◆ Ejercicios
1. Por favor, sustituye "café" por "té" en el fragmento del texto sobre las duchas frías que empieza con las palabras "Si alguna vez" y termina con "despiertas de inmediato.", y escribe ese fragmento completo.
2. Según el texto sobre las duchas frías, ¿qué sistema activa la exposición al frío?
3. Prolonga el texto sobre las duchas frías a partir de su última frase.

◆ Bloque de texto
———

FROZEN 

Así me he quedado, helada, en mis 30 segundos de tortura esta mañana. He investigado tanto acerca de esto que todas las señales me impulsaban a hacerlo. He empezado por 10’’.  A ver cuál es tu compromiso cuando acabes de leer. 

Si alguna vez has sentido que te falta energía por la mañana, no te olvides del café si quieres pero prueba esto, métete bajo un chorro de agua fría y verás cómo despiertas de inmediato. 

Más allá del  uuh ahhhh uuuuh ahhh y las ganas de cuestionar todas tus decisiones de vida, la ciencia ha demostrado que las duchas frías y los baños de hielo tienen beneficios sorprendentes para la salud.

Estudios recientes han confirmado que la exposición al frío activa el sistema nervioso simpático, aumentando la producción de una molécula que mejora el estado de alerta y combate la inflamación. Es decir, te vuelves más despierto y menos propenso a dolores musculares. Por eso seguro que has visto a  deportistas de élite sumergirse en hielo tras entrenamientos intensos, esto ayuda a reducir el dolor y acelera la recuperación muscular.

———

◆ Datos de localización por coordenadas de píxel

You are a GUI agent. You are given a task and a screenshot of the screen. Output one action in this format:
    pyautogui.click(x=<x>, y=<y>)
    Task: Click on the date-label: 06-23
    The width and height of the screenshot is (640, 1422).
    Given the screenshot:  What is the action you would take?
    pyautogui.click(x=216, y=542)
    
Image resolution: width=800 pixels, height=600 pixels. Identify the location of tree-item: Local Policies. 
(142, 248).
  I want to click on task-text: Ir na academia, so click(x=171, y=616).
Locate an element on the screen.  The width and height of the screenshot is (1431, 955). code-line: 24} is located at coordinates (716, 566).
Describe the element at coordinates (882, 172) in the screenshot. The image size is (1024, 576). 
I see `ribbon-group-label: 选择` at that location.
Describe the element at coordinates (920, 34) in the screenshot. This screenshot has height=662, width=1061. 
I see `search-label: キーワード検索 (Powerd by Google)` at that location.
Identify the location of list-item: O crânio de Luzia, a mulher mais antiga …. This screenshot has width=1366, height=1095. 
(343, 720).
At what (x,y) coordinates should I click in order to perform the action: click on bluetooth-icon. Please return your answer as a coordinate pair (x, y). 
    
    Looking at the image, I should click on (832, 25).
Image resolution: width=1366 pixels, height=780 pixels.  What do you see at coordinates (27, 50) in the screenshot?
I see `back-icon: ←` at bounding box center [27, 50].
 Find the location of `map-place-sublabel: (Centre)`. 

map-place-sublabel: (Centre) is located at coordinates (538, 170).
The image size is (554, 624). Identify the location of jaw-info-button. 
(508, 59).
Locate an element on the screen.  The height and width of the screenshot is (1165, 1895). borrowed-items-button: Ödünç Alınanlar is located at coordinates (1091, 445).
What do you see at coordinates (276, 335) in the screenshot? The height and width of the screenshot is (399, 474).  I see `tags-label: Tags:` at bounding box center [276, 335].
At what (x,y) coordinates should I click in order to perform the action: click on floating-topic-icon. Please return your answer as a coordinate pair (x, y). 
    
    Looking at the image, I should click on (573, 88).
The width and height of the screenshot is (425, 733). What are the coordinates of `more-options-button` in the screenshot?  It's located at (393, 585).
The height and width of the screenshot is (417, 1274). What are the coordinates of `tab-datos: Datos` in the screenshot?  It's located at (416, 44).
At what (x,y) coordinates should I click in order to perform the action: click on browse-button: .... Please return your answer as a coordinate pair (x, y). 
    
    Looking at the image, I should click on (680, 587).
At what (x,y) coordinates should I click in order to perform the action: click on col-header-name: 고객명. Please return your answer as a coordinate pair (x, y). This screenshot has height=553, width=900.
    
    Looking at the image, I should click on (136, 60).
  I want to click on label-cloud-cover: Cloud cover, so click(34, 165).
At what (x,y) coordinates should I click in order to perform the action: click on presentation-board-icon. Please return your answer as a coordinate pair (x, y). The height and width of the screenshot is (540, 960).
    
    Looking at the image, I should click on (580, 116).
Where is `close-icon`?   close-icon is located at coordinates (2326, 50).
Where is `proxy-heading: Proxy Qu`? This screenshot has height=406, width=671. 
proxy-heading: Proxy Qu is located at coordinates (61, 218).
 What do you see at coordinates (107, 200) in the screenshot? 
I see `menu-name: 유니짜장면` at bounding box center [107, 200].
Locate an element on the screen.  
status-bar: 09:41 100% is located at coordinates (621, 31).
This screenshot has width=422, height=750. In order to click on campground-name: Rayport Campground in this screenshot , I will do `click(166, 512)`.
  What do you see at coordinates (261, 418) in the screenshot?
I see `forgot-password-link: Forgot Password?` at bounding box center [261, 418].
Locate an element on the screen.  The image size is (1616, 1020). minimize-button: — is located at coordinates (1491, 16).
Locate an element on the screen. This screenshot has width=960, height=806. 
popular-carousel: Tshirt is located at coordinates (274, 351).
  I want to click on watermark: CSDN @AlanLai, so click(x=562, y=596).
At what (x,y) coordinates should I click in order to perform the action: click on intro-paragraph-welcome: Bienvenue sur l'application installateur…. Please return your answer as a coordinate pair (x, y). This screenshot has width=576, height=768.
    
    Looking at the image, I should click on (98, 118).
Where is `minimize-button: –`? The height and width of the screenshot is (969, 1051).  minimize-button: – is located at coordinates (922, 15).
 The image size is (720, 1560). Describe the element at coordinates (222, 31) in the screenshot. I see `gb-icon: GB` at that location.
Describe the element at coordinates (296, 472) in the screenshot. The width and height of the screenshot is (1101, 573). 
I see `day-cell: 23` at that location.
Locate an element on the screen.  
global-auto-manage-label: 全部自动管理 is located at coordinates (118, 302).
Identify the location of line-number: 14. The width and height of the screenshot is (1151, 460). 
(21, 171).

———

◆ Soluciones
1.
Si alguna vez has sentido que te falta energía por la mañana, no te olvides del té si quieres pero prueba esto, métete bajo un chorro de agua fría y verás cómo despiertas de inmediato.

2. El sistema nervioso simpático.

3.
Pero no solo se trata de músculos. Un estudio publicado en Nature advierte que las duchas frías pueden fortalecer el sistema inmunológico, incrementando la producción de glóbulos blancos y reduciendo el riesgo de infecciones. Además, el impacto del frío en la piel mejora la circulación, cierra los poros y deja el cabello con más brillo.

Desde la neurociencia, sabemos que enfrentarnos a pequeños desafíos, como sobrevivir 30 segundos bajo agua helada sin huir, fortalece la resiliencia mental. La exposición controlada al frío enseña al cerebro a manejar mejor el estrés y a reaccionar con calma ante situaciones incómodas.

Así que la próxima vez que dudes, piensa en esto. sí, el agua fría es un golpe duro, pero también es una inyección de energía y salud. Y si los vikingos podían hacerlo, ¿por qué tú no? Ya sabes, let it go!